Description of the task -
Begin the copy at the line containing "You are a computer-use" and end it at the final line of the material below, reproducing each line exactly, without images.

Data provided -
╭──

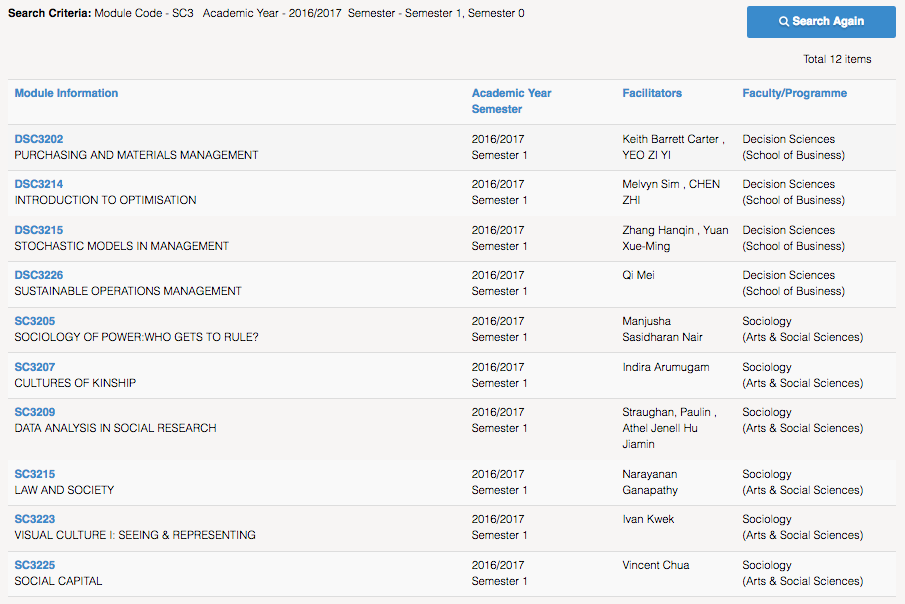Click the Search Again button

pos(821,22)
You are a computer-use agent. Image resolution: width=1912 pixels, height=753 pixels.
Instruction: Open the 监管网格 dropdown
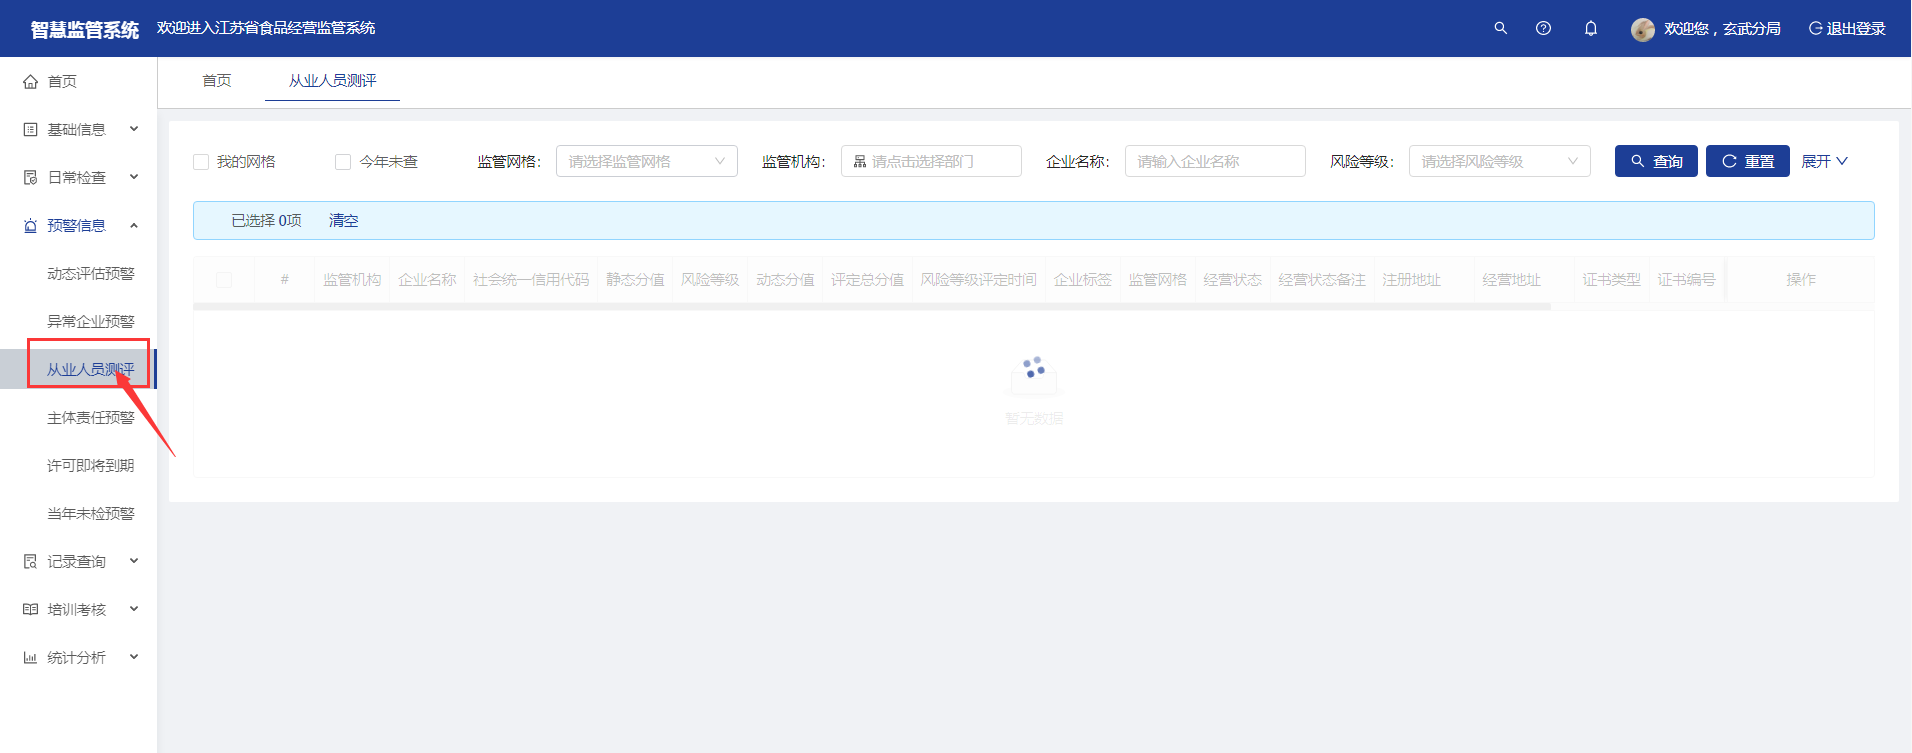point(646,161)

╰──

Exercise result -
You are a computer-use agent. Image resolution: width=1912 pixels, height=753 pixels.
Instruction: Open the 监管网格 dropdown
point(646,161)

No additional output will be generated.